Doch es war nicht nur die Offenheit der kolumbianischen Regierung, „Entwicklungshilfe“ in Sachen Frauenförderung zu akzeptieren, die Barbara Hess zu ihrem GTZ-Job verhalf. Auch in Deutschland war die Kritik an der Praxis der Entwicklungsorganisationen immer schärfer geworden. Im Eschborner Hauptquartier der staatlich finanzierten Entwicklungsbehörde war man Ende der achtziger Jahre zur Einsicht gekommen, daß die GTZ selbst noch überwiegend frauenpolitisches Ödland war. Nicht nur, daß der Anteil der Frauen in den obersten Etagen der GTZ selbst höchst gering war (er liegt heute nach Angaben der Organisation bei 14 Prozent). Vor allem waren die EntwicklungsexpertInnen noch meilenweit davon entfernt, in allen Projekten die spezifischen Interessen der Frauen zu berücksichtigen. Das hatte die Bundesregierung 1988 zwar in ihren entwicklungspolitischen Leitlinien gefordert, die Einlösung ließ jedoch stark auf sich warten.

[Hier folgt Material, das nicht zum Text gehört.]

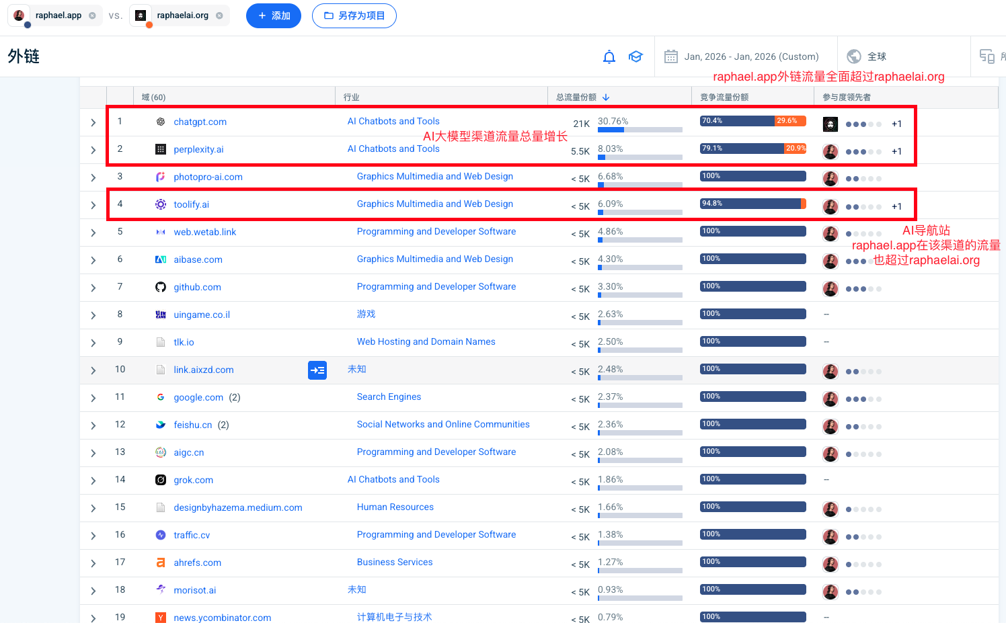Open the Search Engines industry link

pyautogui.click(x=389, y=397)
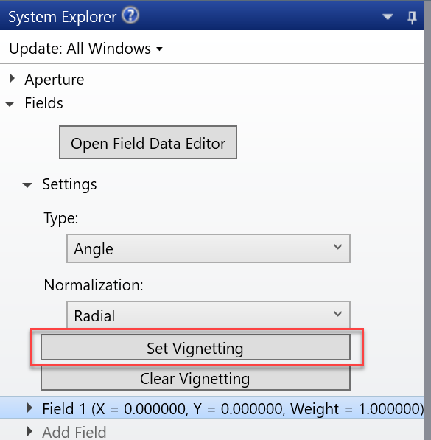Image resolution: width=431 pixels, height=440 pixels.
Task: Open the System Explorer help icon
Action: (130, 15)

Schließlich stellte das Bundesministerium für wirtschaftliche Zusammenarbeit zusätzliche Sondermittel in Höhe von knapp einer Million Mark zur Verfügung. Davon finanzierte die GTZ das kolumbianische Projekt von Barbara Hess ebenso wie zwei weitere frauenpolitische Pilotprojekte in den Philippinen und im Nahen Osten. In Kolumbien sollte die GTZ-Expertin als Regierungsberaterin in der nationalen Entwicklungsplanung des Landes arbeiten.

Zugleich sollte Barbara Hess ihr scharfes Frauenauge auf bestehende Projekte werfen, in denen die deutsche Organisation schon seit längerem tätig ist. Dazu zählt die Zusammenarbeit mit der regionalen Gesundheitsbehörde von Cúcuta, welche die Müllsammler ebenso wie die Gründung von Apothekenkollektiven und lokalen Krankenstationen unterstützt. Dazu gehören auch Umweltschutz- und Aufforstungsvorhaben in den Bergen und an der Küste und die Beratung der lokalen Planungsbehörden, die seit der Dezentralisierung für die Dorfentwicklung zuständig sind.

Der Erfolg von Projekten wie den Müllsammlerkollektiven von Cúcuta macht es den Frauen von Proequidad leicht, bei den Leuten in den Armenvierteln der Stadt ein offenes Ohr zu finden, glaubt die Sozialarbeiterin Zoraida Pinto, die im Basisgesundheitsprogramm der Stadt arbeitet. „Nein“, sagt sie, „den Erfolg meiner Arbeit kann ich nicht genau messen“. Und dann schaut sie die Müllsammlerin Maria Teresa an und strahlt. Die lüftet zum ersten Mal den Hut, zeigt auf ihren kurzgeschnittenen dunklen Schopf, durch den sich graue Strähnen ziehen: „Ich bin vierzig – meine grauen Haare zeigen dir, daß ich die Jahre gelebt habe.“ Sie hat gerade ihr Abitur gemacht.